The play’s racetrack plot should have explained that in 1906 horseracing was probably the biggest spectator sport in America.  Tracks routinely attracted capacity crowds and newspapers devoted gargantuan amounts of space to stories on racing, results and odds sheets.  And this was all in the day before Off Track Betting and Simulcast.

All of the performers are good in the play, but Jaime Ray Newman, as Cynthia Karslake, is superb.  She sizzles when she plunges into her racetrack persona (if you wind up at a racetrack some balmy summer night, this is the woman you want sitting next to you).  Frances Faridany is equally dazzling as the voluptuous Vida, who gets as many laughs with the way she pouts and tilts her head as from what she actually says.

Director Mark Brokaw does a fine job of giving the action in the play a nice ebb and flow and works very hard to make certain that this is not a drawing room play.

The play has some drawbacks.  The second act moves slower than the first and the madcap ending is rather predictable.  Despite some wooden moments and its lack of a sturdier history, The New York Idea is a good idea for theatergoers.

PRODUCTION:  Lucille Lortel Theater and the Atlantic Theater Company.
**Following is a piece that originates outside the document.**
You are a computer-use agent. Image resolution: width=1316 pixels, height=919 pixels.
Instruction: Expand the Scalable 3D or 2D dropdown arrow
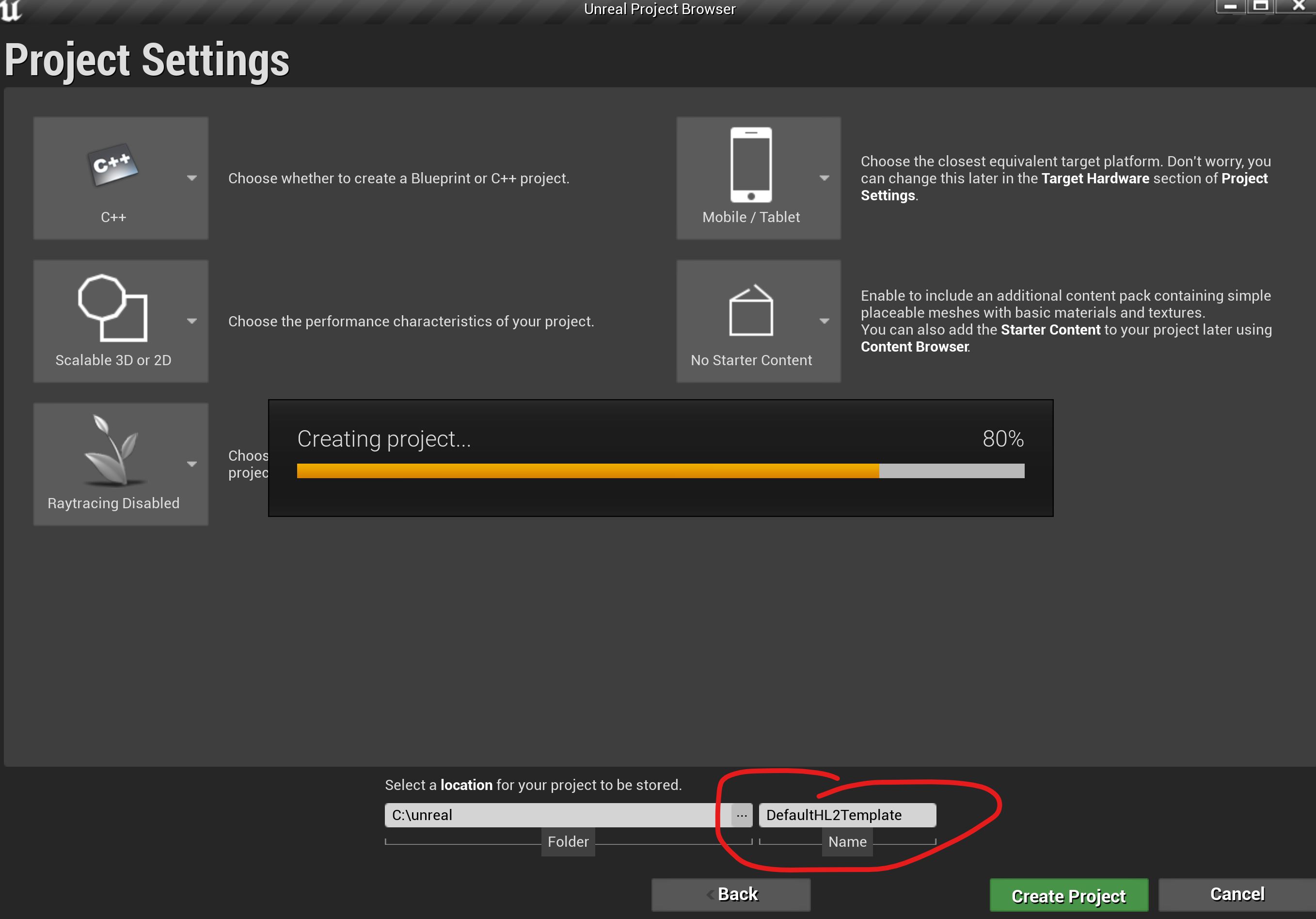[x=192, y=321]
Set: Allen Moyer, Costumes: Michael Krass, Lighting: Mary Louise Geiger, Period Etiquette and Style: Frank Ventura. Directed by Mark Brokaw.

CAST:  Mrs. Philimore (Patricia O’Connell), Miss Henage (Patricia Conolly), Thomas (Tom Patrick Stephens), Sudley (Peter Maloney), Cynthia Karslake (Jaime Ray Newman), Philip Philimore (Michael Countryman), Matthew Philimore (Joey Slotnick), John Karslake (Jeremy Shamos), Wilfred Cates-Darby (Rick Holmes), Vida Philimore (Francesca Faridany), Jacqueline (Mikaela Feely-Lehmann).